I have attended several meetings and debates in the past few weeks about the value of brands, and this has made me think a lot about the community pharmacy brand. I think that now is the time to consider how to promote our brand, which has enormous value and is widely trusted by our patients, customers and fellow healthcare professionals. Pharmacy is a great brand and being a pharmacist is a great job.
Recently, I read a survey about the professional groups that the general public trusts the most. Firemen came at the top of this list, followed by airline pilots and then pharmacists. Another survey of the public’s view of health professionals I have seen showed similar results, with pharmacists the second most trusted after nurses. I am sure that there are many other surveys with different outcomes, but one thing is clear – that pharmacists are consistently in the top five.
For many months now, I have discussed the challenges facing community pharmacy, so I’ll limit my comments this time. Then I think it is time to get bullish and optimistic about the future for our proud and trusted profession.
have continued reservations about the appeals against the judicial reviews over the pharmacy funding cuts in England. I hope I am wrong, but I can see only one outcome, of further damage to our relationship with our paymaster, the Department of Health, and increasing month-on-month pressure on cash flows.
Added to this is the news that CCGs are scrapping pharmacy repeat schemes, while Keith Ridge is suggesting the need for increased prescription durations to save time and money. There is also an increase in remote dispensing – just look at the advertising on the TV. I urge you all to protect your repeat patients.
Scarily, at a recent European meeting in Berlin, I learnt of a pharmacy company in Germany that offers remote dispensing via a TV link and dispensing machine, in former pharmacy premises that had closed down. No pharmacist needs to be present, and they will even offer discounts to patients using the service.
Last year’s NPA petition clearly demonstrated that community pharmacy has enormous public support. Pharmacy is a well-known and trusted brand. We have to promote this now, when it is clear that we can only expect further financial attrition from the Department of Health and loss of dispensing to online practices. We really need to promote the profession and ensure that our new chief executive – whoever he or she may be – has a strong background in public relations. I use the term chief executive in the singular, for there can be only one, with one voice and one representative body.
We know we are very good at what we do, and our patients know that we are very good at what we do, but sadly our paymasters don’t seem to. Our colleagues in Europe have the same issues with their policy makers and this is unlikely to change.

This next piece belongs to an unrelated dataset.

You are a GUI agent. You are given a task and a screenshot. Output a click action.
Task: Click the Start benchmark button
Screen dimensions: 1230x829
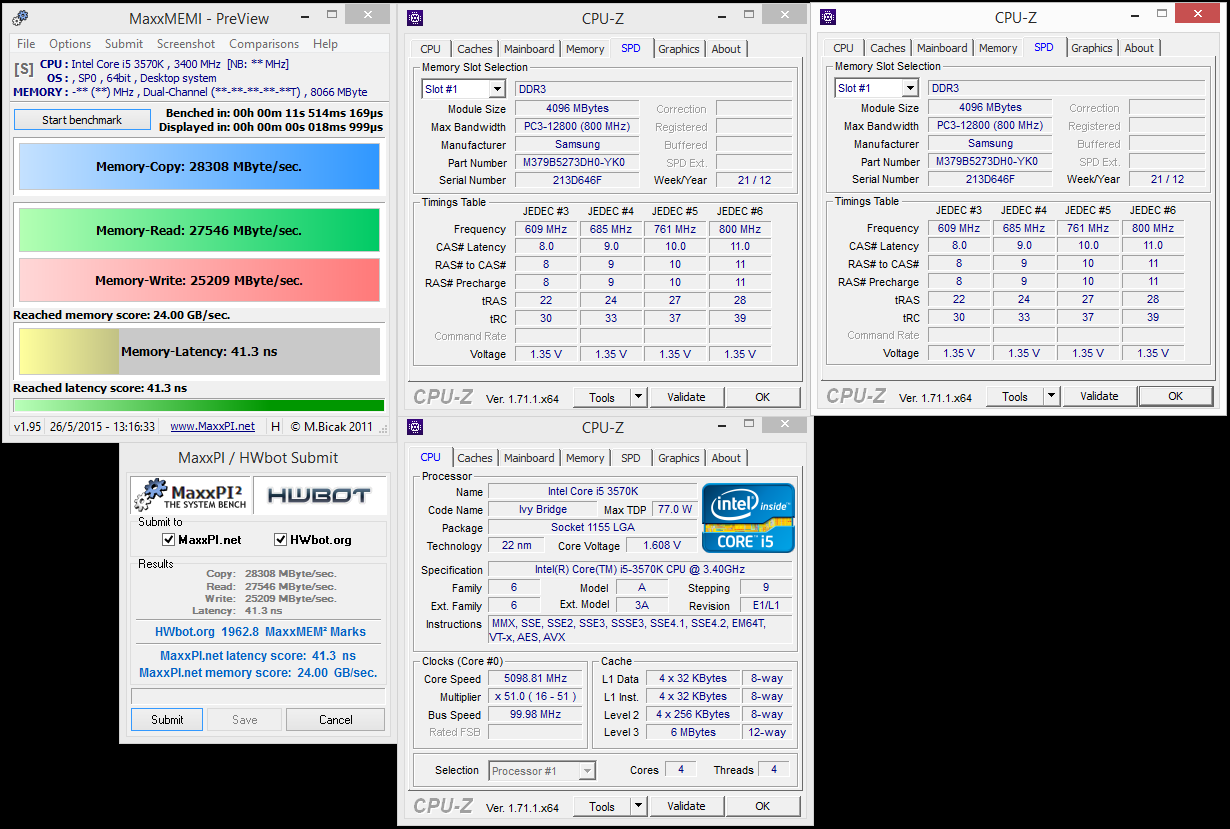point(82,120)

What we can do is raise public awareness of this by being the very best at what we do. The opportunity offered in the run-up to the election was wasted by our representatives (I saw nothing), and as a European colleague said to me just last week, only voters influence MPs.

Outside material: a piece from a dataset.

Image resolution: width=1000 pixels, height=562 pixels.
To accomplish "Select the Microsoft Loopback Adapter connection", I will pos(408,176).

I was delighted recently to receive a letter from ongoing RPS president Martin Astbury congratulating me on 50 years on the RPS register. Boy, that went quickly, but I remain as committed to our profession as I was in July 1967. I have recently had first-hand experience of the NHS as my dear wife Rosie has been ill. She is on the mend now, thank goodness, and I cannot speak highly enough of the attention she received in our local hospital. It is clear from conversations with the doctors and nurses that the financial pressures are enormous, so we should think about this when stamping our feet.
In conclusion, I cannot close without paying tribute to Peter Dodd, who passed away in June. Peter was chief executive at UniChem from 1971 until 1990, and took the struggling co-operative of community pharmacists to plc status in the 20 years on his watch through tremendous leadership, innovative thinking and investment. Pharmacists of my generation owe Peter a lot. He was a great man.